▶ **Exercise materials**:
-------

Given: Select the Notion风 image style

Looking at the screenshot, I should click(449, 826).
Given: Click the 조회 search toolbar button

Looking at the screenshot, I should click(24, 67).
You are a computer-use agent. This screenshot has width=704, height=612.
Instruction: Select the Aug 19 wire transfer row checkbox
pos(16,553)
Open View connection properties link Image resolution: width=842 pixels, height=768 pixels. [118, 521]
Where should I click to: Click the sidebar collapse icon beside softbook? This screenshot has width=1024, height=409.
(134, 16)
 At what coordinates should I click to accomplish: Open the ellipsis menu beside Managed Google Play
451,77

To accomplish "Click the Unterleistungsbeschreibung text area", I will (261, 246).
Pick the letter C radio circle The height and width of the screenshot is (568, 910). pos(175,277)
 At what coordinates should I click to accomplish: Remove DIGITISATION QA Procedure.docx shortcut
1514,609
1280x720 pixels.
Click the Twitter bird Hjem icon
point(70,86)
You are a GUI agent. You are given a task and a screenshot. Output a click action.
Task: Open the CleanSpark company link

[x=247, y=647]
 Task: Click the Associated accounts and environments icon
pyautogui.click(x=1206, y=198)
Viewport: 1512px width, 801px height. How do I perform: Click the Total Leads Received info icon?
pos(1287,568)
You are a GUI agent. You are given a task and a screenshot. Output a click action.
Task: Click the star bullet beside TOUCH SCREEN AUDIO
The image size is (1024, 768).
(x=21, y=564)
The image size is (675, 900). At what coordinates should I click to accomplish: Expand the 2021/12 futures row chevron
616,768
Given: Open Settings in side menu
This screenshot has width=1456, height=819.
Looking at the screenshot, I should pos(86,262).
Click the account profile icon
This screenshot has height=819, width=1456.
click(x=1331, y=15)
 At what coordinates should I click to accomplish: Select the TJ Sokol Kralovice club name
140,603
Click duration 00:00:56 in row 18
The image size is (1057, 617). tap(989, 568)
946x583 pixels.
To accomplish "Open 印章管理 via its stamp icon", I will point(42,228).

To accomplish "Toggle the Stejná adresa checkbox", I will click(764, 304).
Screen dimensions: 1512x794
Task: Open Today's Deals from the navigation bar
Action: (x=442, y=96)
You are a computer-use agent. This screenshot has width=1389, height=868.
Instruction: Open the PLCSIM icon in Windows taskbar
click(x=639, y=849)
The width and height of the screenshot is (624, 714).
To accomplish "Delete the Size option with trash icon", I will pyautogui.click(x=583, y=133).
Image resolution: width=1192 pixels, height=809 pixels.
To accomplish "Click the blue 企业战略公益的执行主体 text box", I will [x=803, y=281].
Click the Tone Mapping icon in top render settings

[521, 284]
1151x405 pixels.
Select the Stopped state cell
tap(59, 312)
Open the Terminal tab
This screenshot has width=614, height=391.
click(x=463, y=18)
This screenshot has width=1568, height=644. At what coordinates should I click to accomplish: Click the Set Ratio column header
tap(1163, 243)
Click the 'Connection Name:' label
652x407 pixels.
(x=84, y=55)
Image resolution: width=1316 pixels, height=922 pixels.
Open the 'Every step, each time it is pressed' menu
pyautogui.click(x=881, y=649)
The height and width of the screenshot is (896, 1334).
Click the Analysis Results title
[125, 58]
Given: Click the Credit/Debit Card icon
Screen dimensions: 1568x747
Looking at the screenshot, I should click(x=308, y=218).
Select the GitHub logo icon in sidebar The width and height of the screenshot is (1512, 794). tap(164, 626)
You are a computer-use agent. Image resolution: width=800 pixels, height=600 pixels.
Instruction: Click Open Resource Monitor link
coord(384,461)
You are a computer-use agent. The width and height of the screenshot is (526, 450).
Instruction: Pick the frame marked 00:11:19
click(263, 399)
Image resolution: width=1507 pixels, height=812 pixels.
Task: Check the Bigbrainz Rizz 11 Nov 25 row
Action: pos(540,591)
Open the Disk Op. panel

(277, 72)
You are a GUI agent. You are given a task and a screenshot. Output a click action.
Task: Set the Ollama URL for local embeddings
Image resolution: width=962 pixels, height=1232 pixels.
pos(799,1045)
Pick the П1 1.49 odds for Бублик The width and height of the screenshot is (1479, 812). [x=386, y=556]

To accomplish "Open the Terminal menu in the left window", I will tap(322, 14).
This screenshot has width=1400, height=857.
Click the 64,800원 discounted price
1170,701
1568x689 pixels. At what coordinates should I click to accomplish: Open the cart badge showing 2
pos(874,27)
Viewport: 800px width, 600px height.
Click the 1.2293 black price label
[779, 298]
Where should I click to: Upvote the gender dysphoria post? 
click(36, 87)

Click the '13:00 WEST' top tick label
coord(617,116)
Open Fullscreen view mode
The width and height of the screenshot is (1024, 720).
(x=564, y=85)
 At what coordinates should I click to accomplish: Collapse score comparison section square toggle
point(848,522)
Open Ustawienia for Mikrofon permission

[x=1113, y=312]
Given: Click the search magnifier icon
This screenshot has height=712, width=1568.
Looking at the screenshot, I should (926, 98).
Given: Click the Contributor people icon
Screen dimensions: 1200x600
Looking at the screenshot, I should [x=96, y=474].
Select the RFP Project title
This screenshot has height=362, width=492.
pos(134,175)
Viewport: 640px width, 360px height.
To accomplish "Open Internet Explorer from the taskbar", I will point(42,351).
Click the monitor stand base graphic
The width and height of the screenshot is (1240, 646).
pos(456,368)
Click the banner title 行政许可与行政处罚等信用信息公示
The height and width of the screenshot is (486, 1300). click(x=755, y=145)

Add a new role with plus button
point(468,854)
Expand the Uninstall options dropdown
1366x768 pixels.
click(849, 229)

-------

▶ **Problem statement**:
Edit the stretch of data from the line with "Click duration 00:00:56 in row 18" through the line with "coord(384,461)": replace "Terminal" with "Console", leave everything else unchanged, and give back only those lines.

▶ **Exercise response**:
Click duration 00:00:56 in row 18
The image size is (1057, 617). tap(989, 568)
946x583 pixels.
To accomplish "Open 印章管理 via its stamp icon", I will point(42,228).

To accomplish "Toggle the Stejná adresa checkbox", I will click(764, 304).
Screen dimensions: 1512x794
Task: Open Today's Deals from the navigation bar
Action: (x=442, y=96)
You are a computer-use agent. This screenshot has width=1389, height=868.
Instruction: Open the PLCSIM icon in Windows taskbar
click(x=639, y=849)
The width and height of the screenshot is (624, 714).
To accomplish "Delete the Size option with trash icon", I will pyautogui.click(x=583, y=133).
Image resolution: width=1192 pixels, height=809 pixels.
To accomplish "Click the blue 企业战略公益的执行主体 text box", I will [x=803, y=281].
Click the Tone Mapping icon in top render settings

[521, 284]
1151x405 pixels.
Select the Stopped state cell
tap(59, 312)
Open the Console tab
This screenshot has width=614, height=391.
click(x=463, y=18)
This screenshot has width=1568, height=644. At what coordinates should I click to accomplish: Click the Set Ratio column header
tap(1163, 243)
Click the 'Connection Name:' label
652x407 pixels.
(x=84, y=55)
Image resolution: width=1316 pixels, height=922 pixels.
Open the 'Every step, each time it is pressed' menu
pyautogui.click(x=881, y=649)
The height and width of the screenshot is (896, 1334).
Click the Analysis Results title
[125, 58]
Given: Click the Credit/Debit Card icon
Screen dimensions: 1568x747
Looking at the screenshot, I should click(x=308, y=218).
Select the GitHub logo icon in sidebar The width and height of the screenshot is (1512, 794). tap(164, 626)
You are a computer-use agent. Image resolution: width=800 pixels, height=600 pixels.
Instruction: Click Open Resource Monitor link
coord(384,461)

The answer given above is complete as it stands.